Madrugada de 12 de outubro, 1970

Este 12 de outubro se cumprem 50 anos da Basílica efêmera, meio século desde que a Virgem de Guadalupe desceu de seu altar para estar perto de seus filhos, que sentimento guarda após o passo desse tempo?

-Efetivamente, passaram 50 anos e sempre levo comigo essa lembrança. Quando o contei à minha família também se emocionaram muito e me comentaram que era obra da minha mãe que havia falecido 4 anos antes. Desde há muitos anos trago comigo uma medalha com a imagem da Guadalupana. Só posso dizer que me sinto um homem abençoado, fielmente crente. É por isso que, periodicamente, assisto à missa no mosteiro Beneditino de Ahuatepec, Morelos, também foi desenhado e construído por fray Gabriel Chávez de la Mora.

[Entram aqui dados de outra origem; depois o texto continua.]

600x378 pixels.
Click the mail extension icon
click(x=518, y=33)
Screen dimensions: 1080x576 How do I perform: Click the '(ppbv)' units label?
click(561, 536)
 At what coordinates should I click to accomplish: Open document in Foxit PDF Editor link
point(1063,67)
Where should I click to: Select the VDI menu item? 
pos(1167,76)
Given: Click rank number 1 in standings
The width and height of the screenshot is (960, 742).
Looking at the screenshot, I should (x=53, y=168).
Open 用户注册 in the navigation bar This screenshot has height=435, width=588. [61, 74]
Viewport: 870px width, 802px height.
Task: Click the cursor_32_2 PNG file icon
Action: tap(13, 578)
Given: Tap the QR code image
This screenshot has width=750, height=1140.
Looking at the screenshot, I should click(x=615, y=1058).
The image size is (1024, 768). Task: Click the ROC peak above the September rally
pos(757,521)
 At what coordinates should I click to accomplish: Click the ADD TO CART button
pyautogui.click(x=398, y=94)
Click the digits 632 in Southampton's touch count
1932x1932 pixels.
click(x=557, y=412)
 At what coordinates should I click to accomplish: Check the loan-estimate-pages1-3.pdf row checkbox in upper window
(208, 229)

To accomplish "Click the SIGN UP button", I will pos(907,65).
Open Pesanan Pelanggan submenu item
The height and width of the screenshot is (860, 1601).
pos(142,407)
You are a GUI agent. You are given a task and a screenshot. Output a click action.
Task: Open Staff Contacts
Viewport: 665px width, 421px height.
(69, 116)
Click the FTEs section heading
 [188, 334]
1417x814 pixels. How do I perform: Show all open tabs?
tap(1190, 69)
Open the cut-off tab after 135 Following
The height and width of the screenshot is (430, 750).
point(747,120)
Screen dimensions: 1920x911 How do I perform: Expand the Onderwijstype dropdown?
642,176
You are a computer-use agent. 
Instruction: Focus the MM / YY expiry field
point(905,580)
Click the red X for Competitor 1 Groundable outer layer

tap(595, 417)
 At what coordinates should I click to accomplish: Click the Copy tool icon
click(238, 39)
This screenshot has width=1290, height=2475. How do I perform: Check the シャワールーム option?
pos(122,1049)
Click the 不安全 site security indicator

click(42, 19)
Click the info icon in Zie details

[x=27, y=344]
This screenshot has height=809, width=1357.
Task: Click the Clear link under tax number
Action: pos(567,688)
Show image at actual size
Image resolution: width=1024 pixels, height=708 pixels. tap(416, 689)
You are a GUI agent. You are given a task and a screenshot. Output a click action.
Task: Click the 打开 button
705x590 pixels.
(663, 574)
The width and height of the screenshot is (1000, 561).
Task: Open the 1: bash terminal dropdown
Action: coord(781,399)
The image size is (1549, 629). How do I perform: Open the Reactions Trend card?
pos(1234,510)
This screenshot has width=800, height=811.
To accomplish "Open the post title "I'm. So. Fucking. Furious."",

1970. Festa pelos 75 anos da coroação

 

Essa Basílica efêmera foi o germe da nova Basílica construída sob não poucas tensões, aproximações, negociações e convenios com o poder. Uma nova casa que, como recorda o abade Schulenburg, era necessidade vital para a gente do nosso país.

Essa segunda-feira 12 de outubro de 1970, Paulo VI dirigiu uma emotiva radiomensagem ao povo do México. Palavras que parecem se atualizar quando, nestes tempos particularmente difíceis, Santa Maria de Guadalupe acompanha a seus filhos. Nessa ocasião essas palavras chegaram em uma radiomensagem e ainda parecem ir para nossos problemas mais agobiantes e urgentes: Amadíssimos mexicanos, queremos hoje fazer eco ante vós de tantas tristezas e ansias que agobiam o mundo, as quais não nos podem deixar indiferentes se queremos de verdade ser fiéis à mensagem evangélica. Um cristão não pode se sentir tranquilo enquanto houver um homem que sofre, que é tratado injustamente, que não tem o necessário para viver. Um cristão não pode menos de demonstrar sua solidariedade e dar o melhor de si mesmo, para solucionar a situação daqueles a quem ainda não chegou o pão da cultura ou a oportunidade de um trabalho honrado e justamente remunerado; não pode ficar insensível enquanto as novas gerações não encontrem o canal para fazer realidade suas legítimas aspirações, e enquanto uma parte da humanidade siga estando marginalizada às vantagens da civilização e do progresso.

Para Paulo VI a melhor coroa que a Virgem de Guadalupe podia portar era a de a fidelidade ao Evangelho da qual Ela soube ser o exemplo eminente. A 55 anos da Basílica efêmera, talvez seja necessário abrir os ouvidos às proféticas palavras do Papa santo.